- _ISTRUZIONE 1_:
Rispondi alle seguenti domande sul brano fornito:
(a) Chi ha scritto la trilogia "Il mio nome è Nessuno"?
(b) Su quale personaggio è centrata la trilogia?
(c) In quali mesi, secondo il brano fornito, non "ripartiremo"?

IL VIAGGIO NON FINISCE

Mi torna in mente la lettura della trilogia “Il mio nome è Nessuno” di V. M. Manfredi, centrata sul personaggio di Odisseo (Ulisse), ed il senso di sorpresa nel constatare che l’opera non si conclude con il ritorno dell’eroe alla sua agognata Itaca.

Odisseo e Tiresia

Egli sa che il suo destino lo porterà ancora più in là. Doveva fare ritorno alle sue origini, sistemare le faccende in sospeso, dare un saluto ai suoi cari, ma tutto ciò per capire come riprendere il cammino, verso un destino dai contorni incerti eppure già delineati. Che senso di sgomento nel dover salutare di nuovo la moglie Peneolope, nell’abbandonare, ancora una volta, i suoi punti di riferimento emotivi! Uno sgomento che, probabilmente, sta cogliendo ognuno di noi, man mano che si concretizza la percezione del fatto che non “ripartiremo” ad aprile, né a maggio, né a settembre, nel senso che non torneremo alle nostre “origini”. Le rivedremo, certamente, ma per aprirci ad una nuova fase del viaggio, verso un mondo a noi ancora sconosciuto. Siamo al punto di svolta fra un capitolo e l’altro della nostra odissea personale.

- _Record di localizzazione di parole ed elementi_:
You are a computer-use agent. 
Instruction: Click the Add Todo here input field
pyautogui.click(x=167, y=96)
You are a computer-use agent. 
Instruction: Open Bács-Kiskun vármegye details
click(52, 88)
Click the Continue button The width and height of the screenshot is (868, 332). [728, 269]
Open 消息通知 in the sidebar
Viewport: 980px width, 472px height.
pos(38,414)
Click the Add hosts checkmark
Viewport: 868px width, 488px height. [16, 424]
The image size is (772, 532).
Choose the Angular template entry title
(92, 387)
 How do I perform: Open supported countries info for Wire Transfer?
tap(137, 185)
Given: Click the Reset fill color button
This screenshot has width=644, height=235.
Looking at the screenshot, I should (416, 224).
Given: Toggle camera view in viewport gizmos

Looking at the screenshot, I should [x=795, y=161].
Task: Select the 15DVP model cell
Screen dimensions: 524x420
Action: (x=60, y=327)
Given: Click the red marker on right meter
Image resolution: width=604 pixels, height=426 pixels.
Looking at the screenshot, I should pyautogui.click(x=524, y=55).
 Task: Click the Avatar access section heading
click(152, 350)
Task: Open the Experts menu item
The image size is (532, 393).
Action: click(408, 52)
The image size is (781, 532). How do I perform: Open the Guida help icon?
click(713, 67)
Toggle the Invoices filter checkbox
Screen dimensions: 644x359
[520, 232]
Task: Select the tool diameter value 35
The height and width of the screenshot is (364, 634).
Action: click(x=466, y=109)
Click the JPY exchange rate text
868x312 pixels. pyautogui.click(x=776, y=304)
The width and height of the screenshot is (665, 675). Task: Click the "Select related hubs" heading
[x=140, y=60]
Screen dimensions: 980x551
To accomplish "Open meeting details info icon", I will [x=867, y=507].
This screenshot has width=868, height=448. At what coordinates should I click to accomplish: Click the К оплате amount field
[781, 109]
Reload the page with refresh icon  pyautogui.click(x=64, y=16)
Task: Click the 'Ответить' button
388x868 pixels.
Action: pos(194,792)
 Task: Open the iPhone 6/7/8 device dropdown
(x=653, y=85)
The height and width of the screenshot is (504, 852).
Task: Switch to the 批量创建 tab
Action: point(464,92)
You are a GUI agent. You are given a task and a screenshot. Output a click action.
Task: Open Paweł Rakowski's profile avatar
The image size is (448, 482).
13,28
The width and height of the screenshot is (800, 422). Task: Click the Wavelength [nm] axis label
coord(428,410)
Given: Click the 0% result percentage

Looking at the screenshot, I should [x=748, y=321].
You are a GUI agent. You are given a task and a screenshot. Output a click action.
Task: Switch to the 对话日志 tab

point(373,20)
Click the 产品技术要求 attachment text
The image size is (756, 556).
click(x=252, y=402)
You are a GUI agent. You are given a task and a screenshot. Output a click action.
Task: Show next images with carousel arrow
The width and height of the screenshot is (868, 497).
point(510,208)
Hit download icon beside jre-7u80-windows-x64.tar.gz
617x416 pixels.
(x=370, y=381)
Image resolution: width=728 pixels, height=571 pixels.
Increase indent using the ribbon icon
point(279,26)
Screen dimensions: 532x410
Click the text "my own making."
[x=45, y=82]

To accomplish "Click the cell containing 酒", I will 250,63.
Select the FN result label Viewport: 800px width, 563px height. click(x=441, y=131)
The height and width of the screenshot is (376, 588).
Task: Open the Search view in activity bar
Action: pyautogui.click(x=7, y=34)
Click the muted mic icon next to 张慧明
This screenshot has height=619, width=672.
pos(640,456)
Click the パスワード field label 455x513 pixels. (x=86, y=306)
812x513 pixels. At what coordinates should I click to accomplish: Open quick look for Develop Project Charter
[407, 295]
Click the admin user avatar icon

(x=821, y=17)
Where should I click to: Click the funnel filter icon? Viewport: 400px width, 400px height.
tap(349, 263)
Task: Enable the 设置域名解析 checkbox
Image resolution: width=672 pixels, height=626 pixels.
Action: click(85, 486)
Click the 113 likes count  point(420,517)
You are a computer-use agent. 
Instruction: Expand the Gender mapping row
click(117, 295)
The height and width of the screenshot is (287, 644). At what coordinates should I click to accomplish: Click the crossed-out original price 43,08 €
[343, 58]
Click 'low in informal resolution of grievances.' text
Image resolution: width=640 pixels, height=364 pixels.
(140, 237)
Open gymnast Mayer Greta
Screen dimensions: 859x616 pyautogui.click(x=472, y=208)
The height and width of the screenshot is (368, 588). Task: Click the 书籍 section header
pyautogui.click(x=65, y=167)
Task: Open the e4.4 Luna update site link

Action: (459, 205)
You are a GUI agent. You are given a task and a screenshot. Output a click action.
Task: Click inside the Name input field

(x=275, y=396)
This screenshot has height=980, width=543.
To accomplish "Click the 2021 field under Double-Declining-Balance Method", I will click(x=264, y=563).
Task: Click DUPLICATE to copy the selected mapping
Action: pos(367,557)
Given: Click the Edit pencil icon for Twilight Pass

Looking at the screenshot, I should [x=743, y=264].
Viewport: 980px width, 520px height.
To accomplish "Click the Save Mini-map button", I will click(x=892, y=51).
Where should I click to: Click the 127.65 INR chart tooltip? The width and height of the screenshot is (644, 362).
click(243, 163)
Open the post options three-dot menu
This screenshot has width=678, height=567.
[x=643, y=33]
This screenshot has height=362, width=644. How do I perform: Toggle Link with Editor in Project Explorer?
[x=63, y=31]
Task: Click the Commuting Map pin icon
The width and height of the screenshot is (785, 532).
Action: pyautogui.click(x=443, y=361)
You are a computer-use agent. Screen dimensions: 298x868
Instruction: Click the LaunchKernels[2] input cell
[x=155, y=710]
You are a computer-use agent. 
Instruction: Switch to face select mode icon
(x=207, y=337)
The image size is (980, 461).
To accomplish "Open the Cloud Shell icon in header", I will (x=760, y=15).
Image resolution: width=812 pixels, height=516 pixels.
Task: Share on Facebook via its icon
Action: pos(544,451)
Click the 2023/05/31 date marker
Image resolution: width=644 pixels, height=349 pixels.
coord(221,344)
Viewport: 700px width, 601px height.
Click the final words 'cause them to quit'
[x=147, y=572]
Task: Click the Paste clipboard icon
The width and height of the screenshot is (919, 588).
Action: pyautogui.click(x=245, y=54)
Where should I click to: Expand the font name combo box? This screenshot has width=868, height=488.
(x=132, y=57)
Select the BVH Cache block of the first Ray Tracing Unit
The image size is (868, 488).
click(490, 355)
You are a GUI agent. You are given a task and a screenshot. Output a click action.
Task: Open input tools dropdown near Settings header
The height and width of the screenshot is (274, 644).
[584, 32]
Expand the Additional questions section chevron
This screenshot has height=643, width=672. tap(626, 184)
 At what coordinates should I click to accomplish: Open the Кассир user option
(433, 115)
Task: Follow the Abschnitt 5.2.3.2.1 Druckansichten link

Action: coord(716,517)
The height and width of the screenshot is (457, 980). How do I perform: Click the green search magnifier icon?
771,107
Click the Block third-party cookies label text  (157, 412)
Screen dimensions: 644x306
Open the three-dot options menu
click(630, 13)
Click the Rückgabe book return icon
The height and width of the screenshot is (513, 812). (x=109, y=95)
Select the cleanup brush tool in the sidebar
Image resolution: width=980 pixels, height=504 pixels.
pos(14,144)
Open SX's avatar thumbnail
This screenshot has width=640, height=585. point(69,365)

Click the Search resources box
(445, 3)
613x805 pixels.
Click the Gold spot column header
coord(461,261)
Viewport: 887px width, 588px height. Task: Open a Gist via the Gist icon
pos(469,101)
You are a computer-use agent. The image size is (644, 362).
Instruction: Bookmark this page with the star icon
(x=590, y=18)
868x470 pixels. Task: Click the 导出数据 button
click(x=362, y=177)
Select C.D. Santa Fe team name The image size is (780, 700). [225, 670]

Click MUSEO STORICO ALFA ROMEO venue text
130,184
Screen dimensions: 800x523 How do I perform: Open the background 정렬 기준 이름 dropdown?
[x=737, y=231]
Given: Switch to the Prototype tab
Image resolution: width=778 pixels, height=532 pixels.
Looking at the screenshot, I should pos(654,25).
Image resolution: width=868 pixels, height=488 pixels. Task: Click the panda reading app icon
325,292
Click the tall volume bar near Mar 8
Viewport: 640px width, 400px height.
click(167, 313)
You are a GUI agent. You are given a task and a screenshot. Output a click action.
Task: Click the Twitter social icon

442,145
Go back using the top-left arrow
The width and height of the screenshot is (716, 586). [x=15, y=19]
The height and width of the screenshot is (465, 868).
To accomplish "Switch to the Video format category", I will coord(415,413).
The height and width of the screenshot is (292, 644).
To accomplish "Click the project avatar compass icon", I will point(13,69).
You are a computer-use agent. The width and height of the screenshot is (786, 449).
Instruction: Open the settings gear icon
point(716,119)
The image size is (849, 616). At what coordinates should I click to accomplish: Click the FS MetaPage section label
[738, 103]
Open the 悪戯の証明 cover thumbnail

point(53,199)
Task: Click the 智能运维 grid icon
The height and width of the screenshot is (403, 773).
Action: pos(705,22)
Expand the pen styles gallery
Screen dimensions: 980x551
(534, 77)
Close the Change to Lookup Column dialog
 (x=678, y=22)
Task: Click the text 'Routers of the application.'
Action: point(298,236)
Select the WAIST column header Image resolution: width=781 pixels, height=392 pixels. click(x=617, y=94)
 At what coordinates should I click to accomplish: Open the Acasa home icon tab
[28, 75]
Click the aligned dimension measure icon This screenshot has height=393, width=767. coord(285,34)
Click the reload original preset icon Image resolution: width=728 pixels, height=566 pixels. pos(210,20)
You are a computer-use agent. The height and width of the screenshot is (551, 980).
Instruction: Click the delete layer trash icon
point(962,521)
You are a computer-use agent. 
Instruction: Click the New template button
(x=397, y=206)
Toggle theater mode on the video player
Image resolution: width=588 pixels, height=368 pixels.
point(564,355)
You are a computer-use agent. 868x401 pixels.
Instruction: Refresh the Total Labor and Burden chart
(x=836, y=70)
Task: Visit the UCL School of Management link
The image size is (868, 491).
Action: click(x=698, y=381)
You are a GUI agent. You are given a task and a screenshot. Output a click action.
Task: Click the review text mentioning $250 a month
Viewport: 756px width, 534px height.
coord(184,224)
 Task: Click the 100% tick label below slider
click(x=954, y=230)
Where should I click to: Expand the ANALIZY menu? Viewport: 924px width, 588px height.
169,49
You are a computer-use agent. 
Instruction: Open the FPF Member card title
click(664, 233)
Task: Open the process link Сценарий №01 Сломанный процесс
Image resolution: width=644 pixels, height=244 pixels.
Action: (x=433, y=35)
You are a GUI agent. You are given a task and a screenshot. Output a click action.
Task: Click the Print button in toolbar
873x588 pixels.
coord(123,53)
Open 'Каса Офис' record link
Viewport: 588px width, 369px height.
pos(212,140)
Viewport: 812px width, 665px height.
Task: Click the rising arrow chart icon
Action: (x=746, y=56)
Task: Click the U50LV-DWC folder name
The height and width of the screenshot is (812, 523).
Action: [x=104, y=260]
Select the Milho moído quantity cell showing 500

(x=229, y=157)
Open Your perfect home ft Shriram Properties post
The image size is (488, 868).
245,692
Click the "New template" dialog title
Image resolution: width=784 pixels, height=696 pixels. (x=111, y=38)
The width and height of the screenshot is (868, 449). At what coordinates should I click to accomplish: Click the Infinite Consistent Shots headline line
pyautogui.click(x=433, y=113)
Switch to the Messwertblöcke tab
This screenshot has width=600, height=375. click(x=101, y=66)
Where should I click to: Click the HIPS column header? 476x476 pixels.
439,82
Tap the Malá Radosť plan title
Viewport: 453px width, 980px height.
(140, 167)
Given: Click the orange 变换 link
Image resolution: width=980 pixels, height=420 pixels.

- _ISTRUZIONE 2_:
Nei record, modifica le righe comprese tra quella che contiene "Close the Change to Lookup Column dialog" e quella che contiene "(x=397, y=206)", estremi inclusi: sostituisci "delete layer" con "remove layer" e lascia invariato tutto il resto. Riporta soltanto queste righe.

- _RISPOSTA COMPLETA 1_:
(a) V. M. Manfredi.
(b) Su Odisseo (Ulisse).
(c) Ad aprile, a maggio e a settembre.

- _RISPOSTA COMPLETA 2_:
Close the Change to Lookup Column dialog
 (x=678, y=22)
Task: Click the text 'Routers of the application.'
Action: point(298,236)
Select the WAIST column header Image resolution: width=781 pixels, height=392 pixels. click(x=617, y=94)
 At what coordinates should I click to accomplish: Open the Acasa home icon tab
[28, 75]
Click the aligned dimension measure icon This screenshot has height=393, width=767. coord(285,34)
Click the reload original preset icon Image resolution: width=728 pixels, height=566 pixels. pos(210,20)
You are a computer-use agent. The height and width of the screenshot is (551, 980).
Instruction: Click the remove layer trash icon
point(962,521)
You are a computer-use agent. 
Instruction: Click the New template button
(x=397, y=206)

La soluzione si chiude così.